Net outflows from emerging markets (EM) weren't just bigger than expected last year, there's more pain to come this year, the Institute of International Finance said.
Emerging markets faced a whopping net $735 billion in capital outflows in 2015, including unrecorded flows from net errors and admissions, the IIF, a global financial industry association said Wednesday. In October, the IIF had projected $540 billion in net outflows, the first net negative figure since 1988, although that forecast didn't include unrecorded flows.
This year isn't likely to be much better, IIF said, forecasting total net capital outflows of $448 billion including net errors and omissions.
The finger is pointed squarely at China, although some of the outflows may have been from mainland corporates trying to be prudent.
"While most emerging markets have been under pressure, the dominant driver behind this sea-change in emerging market capital flows has been flows to China," the IIF said, citing "retrenchment" of $110 billion of non-resident capital.
"The 2015 outflows largely reflected efforts by Chinese corporates to reduce dollar exposure after years of heavy dollar borrowing, as expectations of persistent renminbi appreciation were replaced by rising concerns about a weakening currency," it said.
"China also experienced rising resident capital outflows, as domestic investors sought to move money overseas, and so did other major emerging markets, including Korea, Russia, and South Africa," IIF said.
Emerging market assets have certainly been unloved by investors: about $74 billion flowed out of global emerging market equity funds in 2015, up from $25 billion in outflows in 2014, according to data from JPMorgan. Asian emerging markets bore the brunt of the exit; $39 billion flowed out of Asia ex-Japan equity funds last year, the data showed.
That's left emerging market assets trading at low valuations, the IIF said, but it noted that it isn't clear if that's "dirt cheap" or a "new normal."
"EM corporate spreads are at their widest since 2009, while EM equities are trading at a 30 percent discount to developed markets on a forward price-to-earnings basis, and at a remarkable 65 percent discount on a cyclically-adjusted basis," the IIF said.

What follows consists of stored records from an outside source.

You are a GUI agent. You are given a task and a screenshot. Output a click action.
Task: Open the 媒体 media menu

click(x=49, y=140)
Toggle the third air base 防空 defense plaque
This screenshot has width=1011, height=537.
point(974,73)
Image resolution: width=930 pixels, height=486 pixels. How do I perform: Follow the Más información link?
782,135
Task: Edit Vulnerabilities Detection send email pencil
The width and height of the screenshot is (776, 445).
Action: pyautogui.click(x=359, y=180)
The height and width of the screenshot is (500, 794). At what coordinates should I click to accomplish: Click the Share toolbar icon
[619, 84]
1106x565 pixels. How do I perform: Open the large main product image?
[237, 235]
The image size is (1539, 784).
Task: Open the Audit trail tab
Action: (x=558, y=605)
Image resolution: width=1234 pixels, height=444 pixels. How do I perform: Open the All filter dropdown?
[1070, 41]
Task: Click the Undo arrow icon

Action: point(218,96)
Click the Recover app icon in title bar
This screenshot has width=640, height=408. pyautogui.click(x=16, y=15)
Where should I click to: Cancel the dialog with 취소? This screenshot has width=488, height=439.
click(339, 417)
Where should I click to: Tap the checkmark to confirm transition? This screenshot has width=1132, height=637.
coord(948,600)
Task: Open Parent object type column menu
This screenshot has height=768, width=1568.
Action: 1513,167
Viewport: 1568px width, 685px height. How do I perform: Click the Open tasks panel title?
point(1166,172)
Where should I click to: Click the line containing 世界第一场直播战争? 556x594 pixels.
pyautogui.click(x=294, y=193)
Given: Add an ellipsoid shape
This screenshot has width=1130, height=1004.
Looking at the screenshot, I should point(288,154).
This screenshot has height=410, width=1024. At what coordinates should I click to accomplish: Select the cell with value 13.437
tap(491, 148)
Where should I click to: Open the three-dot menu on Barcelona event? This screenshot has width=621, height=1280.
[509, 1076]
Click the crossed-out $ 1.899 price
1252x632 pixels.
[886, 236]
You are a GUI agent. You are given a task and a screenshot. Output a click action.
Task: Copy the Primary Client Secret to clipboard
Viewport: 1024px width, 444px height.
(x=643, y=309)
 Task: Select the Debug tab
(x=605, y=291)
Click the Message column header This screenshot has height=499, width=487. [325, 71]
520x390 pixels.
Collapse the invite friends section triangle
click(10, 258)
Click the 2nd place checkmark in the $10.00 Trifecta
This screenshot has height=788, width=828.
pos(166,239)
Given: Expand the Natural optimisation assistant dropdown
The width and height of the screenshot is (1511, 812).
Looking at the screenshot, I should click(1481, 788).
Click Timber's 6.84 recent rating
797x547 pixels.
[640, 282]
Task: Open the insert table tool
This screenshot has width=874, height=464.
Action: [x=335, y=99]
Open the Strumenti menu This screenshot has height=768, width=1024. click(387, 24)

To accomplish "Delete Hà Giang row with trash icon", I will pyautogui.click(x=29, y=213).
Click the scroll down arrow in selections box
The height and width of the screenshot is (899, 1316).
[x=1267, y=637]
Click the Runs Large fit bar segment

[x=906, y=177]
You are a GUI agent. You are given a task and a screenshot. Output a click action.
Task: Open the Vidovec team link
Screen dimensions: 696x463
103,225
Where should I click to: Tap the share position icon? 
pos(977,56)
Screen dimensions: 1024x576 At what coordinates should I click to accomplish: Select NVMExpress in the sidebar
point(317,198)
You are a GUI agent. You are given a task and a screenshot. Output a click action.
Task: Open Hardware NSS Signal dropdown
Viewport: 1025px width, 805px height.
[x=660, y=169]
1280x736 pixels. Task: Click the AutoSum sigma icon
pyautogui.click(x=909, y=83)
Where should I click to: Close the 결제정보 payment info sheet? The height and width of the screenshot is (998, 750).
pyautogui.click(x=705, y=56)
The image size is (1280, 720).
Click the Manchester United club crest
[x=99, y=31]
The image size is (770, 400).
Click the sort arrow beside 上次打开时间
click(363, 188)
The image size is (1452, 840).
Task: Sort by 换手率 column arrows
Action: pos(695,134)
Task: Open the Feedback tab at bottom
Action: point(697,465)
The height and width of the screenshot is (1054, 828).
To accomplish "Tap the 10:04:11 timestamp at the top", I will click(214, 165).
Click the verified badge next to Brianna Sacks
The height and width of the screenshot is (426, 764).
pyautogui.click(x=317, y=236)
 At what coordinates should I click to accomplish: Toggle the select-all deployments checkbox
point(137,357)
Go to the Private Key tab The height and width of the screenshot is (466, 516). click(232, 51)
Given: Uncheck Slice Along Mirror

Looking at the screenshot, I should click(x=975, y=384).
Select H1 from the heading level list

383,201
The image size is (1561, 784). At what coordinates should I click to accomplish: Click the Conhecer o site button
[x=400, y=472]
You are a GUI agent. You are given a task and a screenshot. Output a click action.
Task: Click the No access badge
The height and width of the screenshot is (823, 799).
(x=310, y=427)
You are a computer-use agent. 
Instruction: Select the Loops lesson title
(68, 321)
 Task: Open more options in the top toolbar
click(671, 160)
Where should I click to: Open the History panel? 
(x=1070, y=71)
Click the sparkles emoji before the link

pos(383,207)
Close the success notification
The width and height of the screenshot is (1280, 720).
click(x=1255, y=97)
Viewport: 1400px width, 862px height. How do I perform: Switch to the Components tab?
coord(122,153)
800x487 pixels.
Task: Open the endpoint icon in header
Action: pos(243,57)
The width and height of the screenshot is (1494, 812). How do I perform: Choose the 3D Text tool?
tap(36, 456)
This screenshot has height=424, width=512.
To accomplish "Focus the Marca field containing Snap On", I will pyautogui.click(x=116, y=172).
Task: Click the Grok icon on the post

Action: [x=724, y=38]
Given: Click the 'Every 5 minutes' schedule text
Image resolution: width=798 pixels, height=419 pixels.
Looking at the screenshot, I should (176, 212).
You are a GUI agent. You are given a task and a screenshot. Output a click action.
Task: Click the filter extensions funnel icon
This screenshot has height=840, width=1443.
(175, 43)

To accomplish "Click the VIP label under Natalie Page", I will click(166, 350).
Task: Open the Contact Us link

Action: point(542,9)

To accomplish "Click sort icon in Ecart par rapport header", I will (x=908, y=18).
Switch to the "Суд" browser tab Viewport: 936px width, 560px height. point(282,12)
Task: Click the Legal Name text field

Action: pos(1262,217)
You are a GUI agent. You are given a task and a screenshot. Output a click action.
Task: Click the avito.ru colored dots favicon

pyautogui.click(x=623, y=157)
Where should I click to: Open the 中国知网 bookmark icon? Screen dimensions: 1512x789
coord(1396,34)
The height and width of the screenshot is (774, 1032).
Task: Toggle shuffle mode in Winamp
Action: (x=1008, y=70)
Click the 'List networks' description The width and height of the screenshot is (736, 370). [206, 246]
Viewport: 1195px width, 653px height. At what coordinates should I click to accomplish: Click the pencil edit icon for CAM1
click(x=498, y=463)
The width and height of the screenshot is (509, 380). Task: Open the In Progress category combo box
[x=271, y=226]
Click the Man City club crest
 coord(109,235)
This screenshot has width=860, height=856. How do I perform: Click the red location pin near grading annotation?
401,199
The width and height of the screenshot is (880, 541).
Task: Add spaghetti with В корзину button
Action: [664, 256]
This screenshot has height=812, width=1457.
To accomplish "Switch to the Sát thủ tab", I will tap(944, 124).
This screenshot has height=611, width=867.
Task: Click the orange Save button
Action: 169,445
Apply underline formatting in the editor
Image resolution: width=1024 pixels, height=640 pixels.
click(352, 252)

"Although we expect 2016 to be another year of moderate EM growth—with continued risks from China and commodities prices—some recovery in EM flows and asset prices is possible if downside risks ease and investors start to price in better prospects for 2017. However, poor fundamentals will subject markets to continued high volatility," it said.
The IIF noted another risk to flows into emerging market assets: sovereign wealth funds (SWFs).
"The sharp drop in oil prices since mid-2014 has prompted many sovereign wealth funds (SWFs) to adjust their portfolio investment strategies," the IIF noted, estimating that SWFs increased their emerging market exposure by only around $30 billion in 2015, the smallest amount since 2010.
Overall, SWFs' assets under management contracted for the first time in more than a decade, falling by over $30 billion to $7.2 trillion last year, the IIF said, noting the decline was particularly pronounced in oil-dependent Saudi Arabia, Norway and Russia.
"Our estimates show that SWFs funded by commodity export revenues reduced the size of their emerging market portfolios by over 8 percent in 2015 to $556 billion— although this was partly offset by the non-commodity funded SWFs, which increased their emerging market exposures by around $77 billion in 2015," it said.